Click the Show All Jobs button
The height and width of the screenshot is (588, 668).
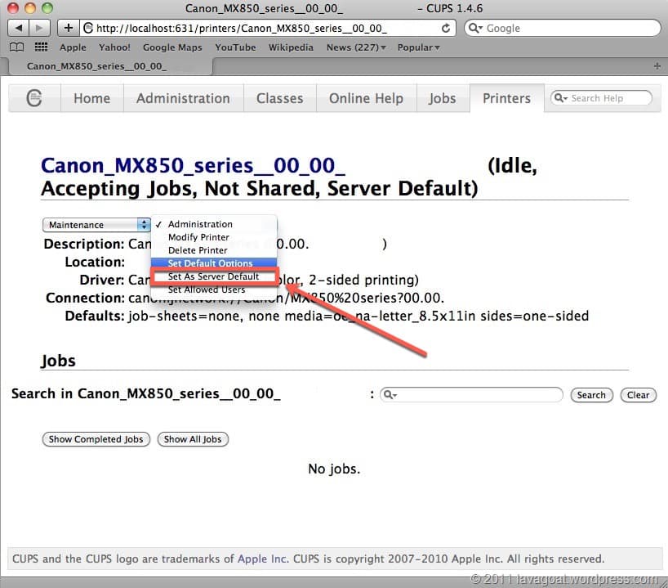click(x=193, y=439)
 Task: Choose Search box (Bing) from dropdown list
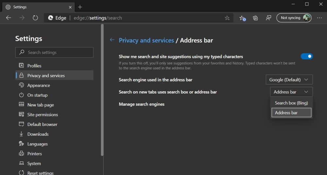pos(291,103)
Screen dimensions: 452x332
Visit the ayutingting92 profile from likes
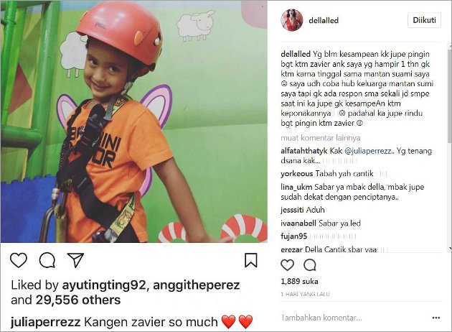pyautogui.click(x=104, y=285)
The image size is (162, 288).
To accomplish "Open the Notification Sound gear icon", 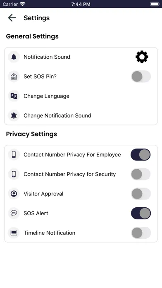I will 142,57.
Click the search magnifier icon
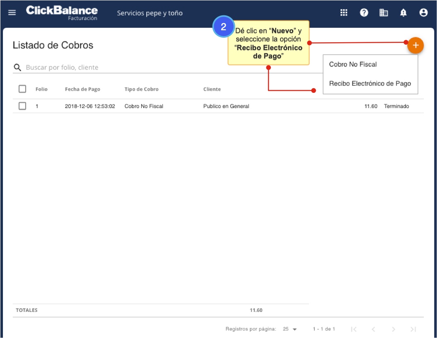Image resolution: width=437 pixels, height=338 pixels. [17, 67]
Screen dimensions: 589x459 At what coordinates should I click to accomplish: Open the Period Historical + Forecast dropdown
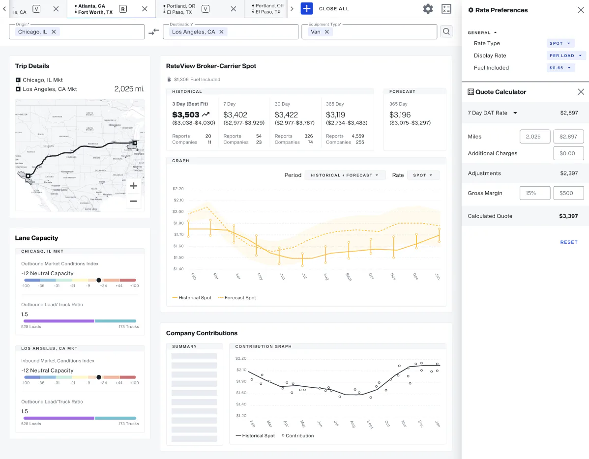tap(345, 175)
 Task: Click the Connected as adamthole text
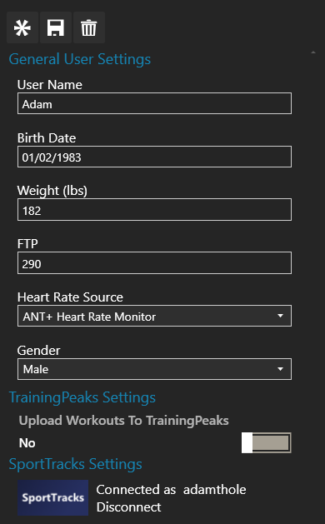click(x=171, y=490)
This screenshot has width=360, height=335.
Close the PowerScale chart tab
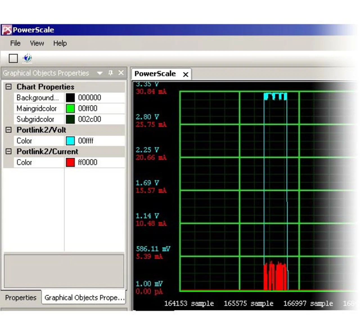coord(186,75)
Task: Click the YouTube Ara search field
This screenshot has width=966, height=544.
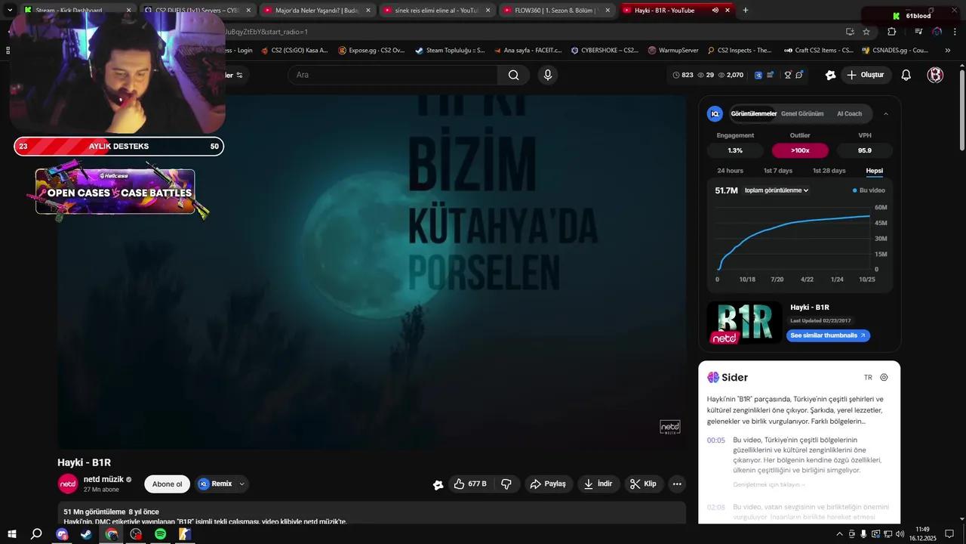Action: coord(392,75)

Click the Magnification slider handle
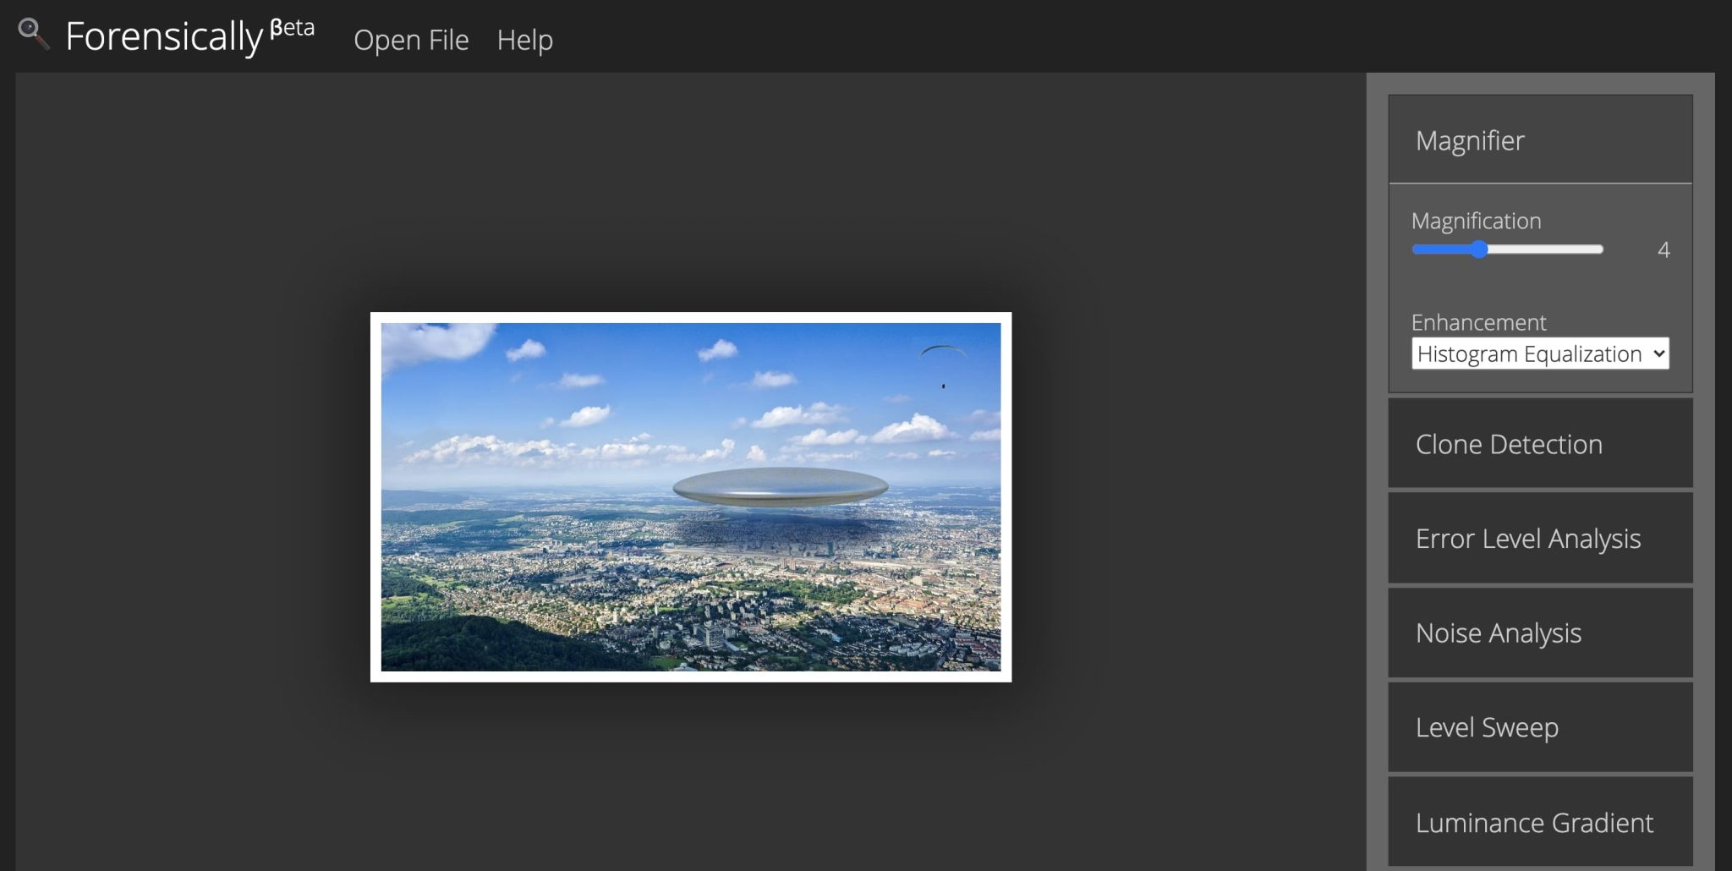[1478, 249]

──────────────────────────────

▶ YOUR OBJECTIVE
Please output exactly the lines of the data above, from its first line through the line with "Screen dimensions: 452x332", and nothing else; drop the pictures.

▶ TASK RESPONSE
Click the Show All Jobs button
The height and width of the screenshot is (588, 668).
click(x=193, y=439)
 Task: Choose Search box (Bing) from dropdown list
pos(291,103)
Screen dimensions: 452x332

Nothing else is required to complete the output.